元の文章:
%%

はじめてひとり飲みというものをした。
新宿西口の思い出横丁。
なぜよりによって、人生初のひとり飲みを、
そんなディープな場所に選べたのか、
自分の意外な胆力に驚く。
いや、でもたしか、
そう、あの日は日曜日で、
誰も飲む雰囲気でない街の表情で、
その中で私はボロボロの身なりをしているような気になって、
頭もとうとう薬では手の施しようもない気にもなり、
つまり、もうダメだ、とフラフラになっているなかで思い立ったのだ。
カウンターのこじんまりとした店に入り、
生ビールと串焼き盛り合わせを注文した。
最初は慣れない環境にアワアワとビビっていたのだが、
しだいに、自分の居たいように居ればいい、と思えてきた。
運ばれた生ビールを口に流し入れると、
これまでに感じたことのない、喉への冷えた刺激があり、
「もしや、これがのどごし!?」と、テンションが上がる。

%%

表示データ:
%%

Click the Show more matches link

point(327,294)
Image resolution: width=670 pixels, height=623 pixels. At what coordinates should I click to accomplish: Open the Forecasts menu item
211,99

%%

やること:
A. 次の(i)〜(iii)が元の文章の内容と合っているか、それぞれ「はい」か「いいえ」で答えてください。決め手になった元の文章の言葉もそのまま抜き出して添えてください。
(i) はじめてのひとり飲みをしたのは日曜日だった。
(ii) 店では日本酒と焼き鳥を頼んだ。
(iii) 入ったのはカウンターのある小さな店だった。
B. 元の文章を読んで、次の問いに答えてください。
(i) はじめてのひとり飲みをした場所はどこですか。
(ii) 店に入ったばかりのころ、書き手はどんな様子でしたか。
(iii) 生ビールを口にしたとき、書き手は何と思いましたか。
C. 元の文章のうち、「新宿西口の思い出横丁。」から「生ビールと串焼き盛り合わせを注文した。」までの部分を、一字も変えずにそのまま書き写してください。

答え:
A.
(i) はい。「そう、あの日は日曜日で、」
(ii) いいえ。「生ビールと串焼き盛り合わせを注文した。」
(iii) はい。「カウンターのこじんまりとした店に入り、」

B.
(i) 新宿西口の思い出横丁
(ii) 慣れない環境にアワアワとビビっていた
(iii) 「もしや、これがのどごし!?」

C.
新宿西口の思い出横丁。
なぜよりによって、人生初のひとり飲みを、
そんなディープな場所に選べたのか、
自分の意外な胆力に驚く。
いや、でもたしか、
そう、あの日は日曜日で、
誰も飲む雰囲気でない街の表情で、
その中で私はボロボロの身なりをしているような気になって、
頭もとうとう薬では手の施しようもない気にもなり、
つまり、もうダメだ、とフラフラになっているなかで思い立ったのだ。
カウンターのこじんまりとした店に入り、
生ビールと串焼き盛り合わせを注文した。